■ Lines of data ■
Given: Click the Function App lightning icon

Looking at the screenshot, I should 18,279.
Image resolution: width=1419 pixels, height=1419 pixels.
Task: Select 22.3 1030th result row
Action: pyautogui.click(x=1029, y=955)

■ REQUIRED WORK ■
Find each line above that contains the word "Function", and copy those lines.

■ REPLY ■
Given: Click the Function App lightning icon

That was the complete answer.